How much notice is required to raise the rent in Maryland?
Maryland requires true statewide advance notice of rent increases — since October 1, 2023, RP § 8-209 makes a landlord give a month-to-month tenant at least 60 days' written notice of any increase, and tenants on terms longer than a month get 90 days; only weekly tenancies drop to 7 days (21 without a written lease).
Notice travels by first-class mail with a certificate of mailing, or electronically (email, text, or portal with proof of transmission) if the tenant opts in — and a landlord may not condition accepting an application on that election. The section yields where the landlord has already given a termination notice, and it expressly preserves stricter local laws. Maryland has no statewide rent cap, but unlike most states it does not preempt local rent control: Takoma Park, Montgomery County, and Prince George's County all run active rent-stabilization programs, so the county code matters as much as the state code here. Any pre-2023 source saying Maryland has no rent-increase notice statute is out of date.

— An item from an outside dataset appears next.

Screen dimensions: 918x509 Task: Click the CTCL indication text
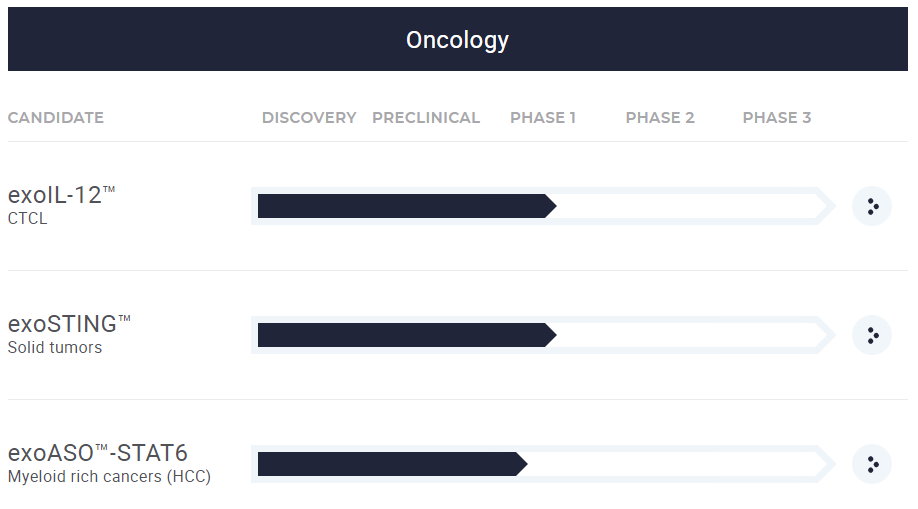28,219
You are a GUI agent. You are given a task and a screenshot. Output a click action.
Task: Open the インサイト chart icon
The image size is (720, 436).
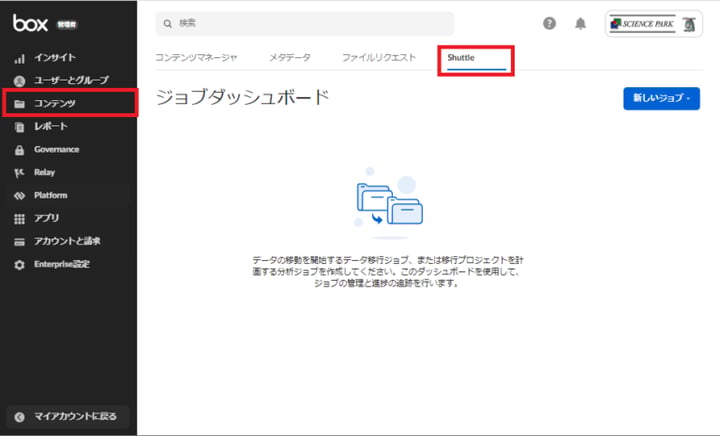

Maryland rent increase notice at a glance
| Notice — month-to-month | 60 days |
|---|---|
| Varies by increase size | Not addressed by statute |
| Fixed-term leases | Rent is fixed for the term unless the lease provides otherwise. For tenancies with a term LONGER than one month (including year leases rolling over), § 8-209 requires at least 90 days' advance notice of an increase; shorter periodic tenancies use 60 days (over a week up to a month), 7 days (a week or less, written lease), or 21 days (a week or less, no written lease). |
| Statewide rent control / stabilization | No |
| Rent control details | No statewide rent control — but Maryland is a non-preemption state, and three sizable local programs are active: Takoma Park (rent stabilization since 1981, CPI-based annual allowance), Montgomery County (Bill 15-23, eff. 2024-07-23, cap of CPI+3% up to a 6% max, buildings under 23 years old exempt), and Prince George's County (Permanent Rent Stabilization and Protection Act of 2024, eff. 2024-10-17, cap of the lower of 6% or CPI-U+3%). RP § 8-209.1 acknowledges local rent-limit laws and imposes state reporting duties on jurisdictions that adopt them, while its subsection (e) says the section itself may not be construed to AUTHORIZE local rent caps — a no-new-authorization clause, not a preemption. Local ordinances are out of scope v1 but flagged on-page. |
| Local rent control preempted | No |
| Frequency limits | Not addressed by statute |
Notes and caveats
Statute citations
- RP § 8-209 Official source
- HB 151 (2023), Ch. 146 Official source
- RP § 8-209.1 (c)-(e) Official source
- RP § 8-402 (c)(2) Official source
How this record was verified: Direct read of statute text on the official Maryland General Assembly site (mgaleg.maryland.gov): Real Property §§ 8-203 (read in full twice — independent fetches matched verbatim), 8-203.1, 8-208, 8-209 (read twice), 8-209.1, 8-221 (read twice), and 8-402. Session-law provenance verified on official mgaleg bill pages: HB 693 (2024) / Ch. 124 (deposit cap cut, eff. 2024-10-01), HB 151 (2023) / Ch. 146 (§ 8-209 rent-increase notice, eff. 2023-10-01), HB 1076 (2025) / Ch. 564 (§ 8-221 entry notice, eff. 2025-10-01), and HB 80 (2026) status. Interest mechanics cross-checked against the Maryland DHCD official deposit-interest calculator page; local rent-stabilization programs confirmed on official Takoma Park, Montgomery County, and Prince George's County government pages.